***** Text

Researchers have found a link between neuronal activity and the strength of gripping force created during a physical action, according to a new study. This discovery may help understanding of what mechanisms contribute to abnormal movement in patients with Parkinson’s disease, and provide new therapeutic approaches for the treatment of these symptoms.
The study, “Decoding Gripping Force Based On Local Field Potentials Recorded From Subthalamic Nucleus In Humans,” was published in the journal eLife by researchers from the University of Oxford.
Brain-machine interfaces (BMI) are computerized tools that acquire brain signals, analyze and translate them into commands to an external device that carries out the desired effects. These tools can help disabled patients communicate or perform certain movements. Knowing how gripping force is generated in the brain may be important knowledge in how these tools can be used to help paralyzed patients, for instance.
Peter Brown, MD, and his team analyzed the signals generated at the basal ganglia (the brain area responsible for the execution and control of gripping force and movement vigor) of patients undergoing deep-brain stimulation. Deep brain stimulation is a surgical procedure given to patients with Parkinson’s to treat their neurological symptoms and help control their movements.
The researchers found that the electrical signals generated between neurons of the basal ganglia influence the gripping force produced in the patient. The study allowed the team to develop a mathematical model that can predict the amount of force that will be generated, which can help build better tools to assist disabled patients in controlling their movements.

**********
***** Source data

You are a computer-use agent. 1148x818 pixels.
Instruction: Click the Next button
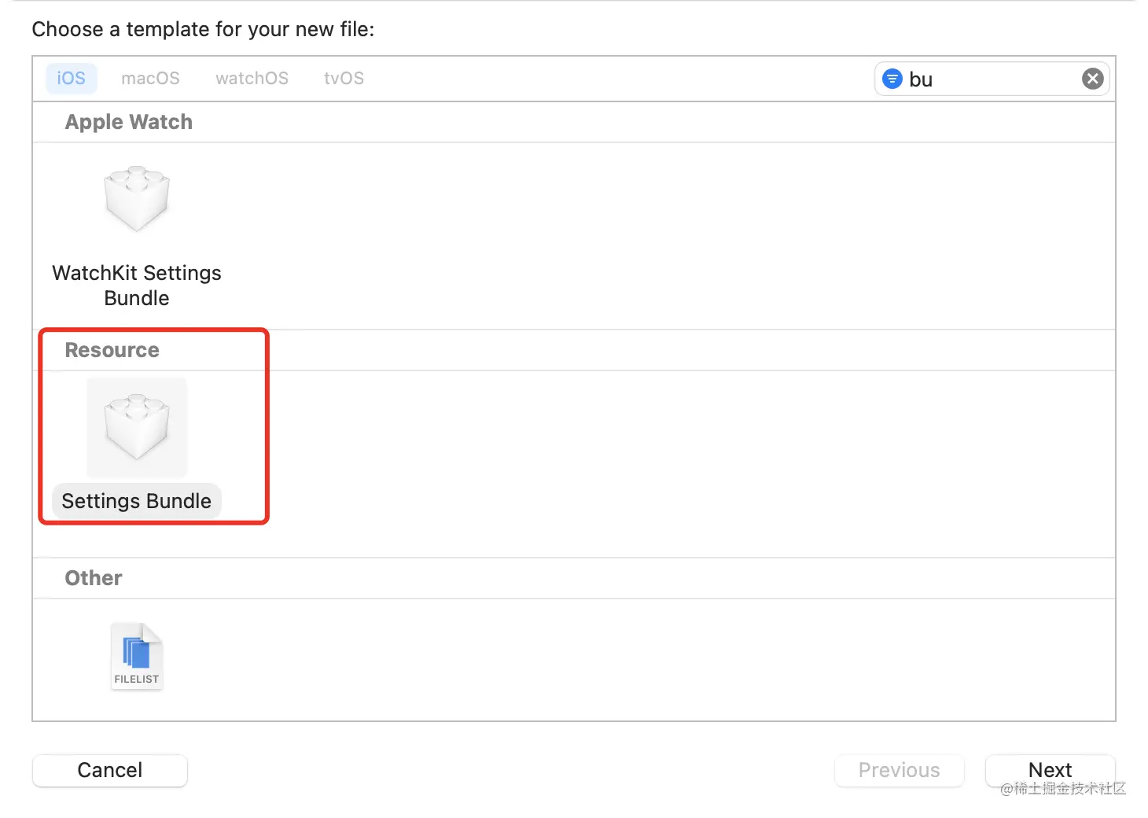tap(1050, 770)
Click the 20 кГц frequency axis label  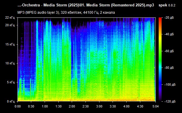point(10,25)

**********

* [Work task 1]:
Answer these questions from the gripping-force article, one answer per line, marked (a), (b), (c):
(a) In which journal was the study published?
(b) From which brain area did Peter Brown's team analyze signals?
(c) What did the study let the team develop?
* [Work task 2]: Recast the paragraph of the gripping-force article that begins "Brain-machine interfaces (BMI) are" as a short bulleted list that keeps its main facts.
* [Work task 3]: Continue the gripping-force article from the point where it stops.

* [Final answer 1]:
(a) eLife
(b) The basal ganglia
(c) A mathematical model that can predict the amount of gripping force that will be generated

* [Final answer 2]:
- Brain-machine interfaces (BMI) are computerized tools that acquire brain signals, analyze them, and translate them into commands for an external device that carries out the desired effects.
- They can help disabled patients communicate or perform certain movements.
- Knowing how the brain generates gripping force may be important for using these tools to help patients, such as paralyzed patients.

* [Final answer 3]:
“Tremendous strides are being made in producing brain-machine-interfaces, which have enormous medical treatment and rehabilitation potential”, Brown said in a press release.
“Our results suggest how the basal ganglia help to direct parts of the brain controlling muscle responses, and how this might go wrong in Parkinson’s disease,” he added. “The accuracy with which force could be predicted raises the possibility of producing high-performance control signals for brain-controlled devices, offering the fine-tuning that would be necessary for more delicate and complex tasks like picking up objects,” Brown said.
According to Brown, the team plans to test how their findings may be used to control brain-machine interfaces in practice with paralyzed patients, and study whether measurement of other brain areas would be required to improve such devices.